Isaac Marin

Personal information
- Born: 13 February 1946 (age 79) San José, Costa Rica

Sport
- Sport: Boxing

= Isaac Marin =

Costa Rican boxer

Isaac Marin (born 13 February 1946) is a Costa Rican former professional boxer. He competed in the men's light welterweight event at the 1968 Summer Olympics.

==Professional career==
Marin competed in 68 professional bouts. Instead of going up in weight like most boxers, Martin went down two weight divisions when he became a professional boxer.
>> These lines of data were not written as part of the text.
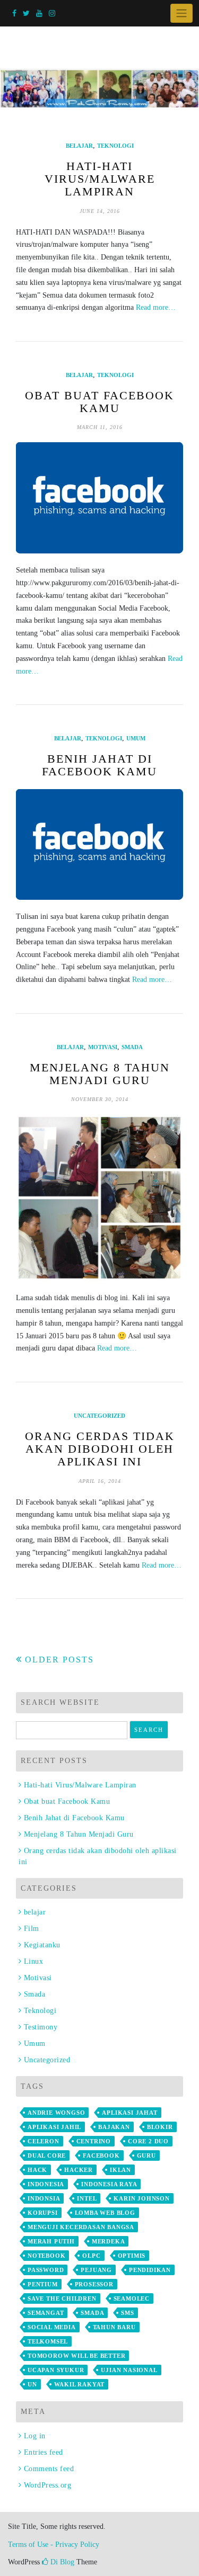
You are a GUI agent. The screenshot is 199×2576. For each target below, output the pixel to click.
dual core (47, 2155)
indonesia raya (109, 2184)
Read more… (156, 307)
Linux (33, 1961)
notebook (46, 2255)
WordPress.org (47, 2485)
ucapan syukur (56, 2370)
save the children (62, 2298)
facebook (101, 2155)
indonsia (44, 2198)
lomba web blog (105, 2213)
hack (37, 2170)
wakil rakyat (79, 2384)
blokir (160, 2127)
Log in (35, 2436)
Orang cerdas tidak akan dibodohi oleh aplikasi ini (100, 1448)
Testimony (40, 2027)
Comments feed (49, 2469)
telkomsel (48, 2341)
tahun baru (114, 2327)
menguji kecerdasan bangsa (81, 2227)
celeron (43, 2141)
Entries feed (43, 2452)
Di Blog (61, 2562)
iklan (120, 2170)
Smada (132, 1047)
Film (31, 1929)
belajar (79, 145)
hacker (78, 2170)
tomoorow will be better (76, 2356)
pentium (43, 2284)
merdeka (108, 2241)
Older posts (59, 1659)
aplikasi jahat (129, 2112)
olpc (91, 2255)
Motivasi (102, 1047)
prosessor (94, 2284)
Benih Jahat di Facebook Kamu (99, 765)
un (32, 2384)
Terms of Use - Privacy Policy (53, 2544)
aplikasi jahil (54, 2127)
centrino (93, 2141)
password (46, 2270)
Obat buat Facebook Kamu (99, 402)
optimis (132, 2255)
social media (52, 2327)
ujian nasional (129, 2370)
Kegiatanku (42, 1945)
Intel (87, 2198)
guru (146, 2155)
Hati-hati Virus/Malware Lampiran (100, 178)
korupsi (43, 2213)
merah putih (51, 2241)
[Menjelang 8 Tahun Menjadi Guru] (99, 1197)
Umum (135, 738)
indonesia (46, 2184)
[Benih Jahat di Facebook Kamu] (99, 844)
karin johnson (141, 2198)
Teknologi (115, 145)
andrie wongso (56, 2112)
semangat (46, 2313)
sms (127, 2313)
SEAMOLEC (132, 2298)
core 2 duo (148, 2141)
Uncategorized (99, 1415)
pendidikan (150, 2270)
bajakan (114, 2127)
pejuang (96, 2270)
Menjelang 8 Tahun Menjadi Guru (100, 1074)
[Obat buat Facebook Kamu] (99, 497)
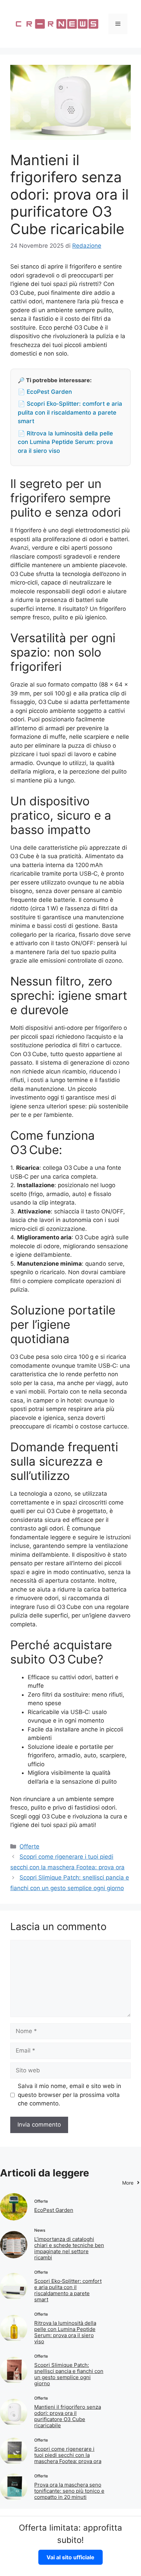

Highlights of his career include fighting Antonio Amaya, beating future world title challenger Francisco Coronado twice, future Alexis Arguello world title challenger Diego Alcala and Love Allotey, losing to former world champion Alfonso Frazer and challenging Ricardo Arredondo for the Mexican's World Boxing Council World Super Featherweight (Junior Lightweight) title, losing to Arredondo in a somewhat controversial and close but unanimous fifteen round decision with scores of 145-146, 142-146 and 141-149 in favor of Arredondo, on January 29, 1972, in the Costa Rican capital of San Jose. Later on in his career, he lost to Antonio Gomez and to Bazooka Limon.

Marin had 37 wins, 30 losses and 1 draw (tie), with 18 wins by knockout.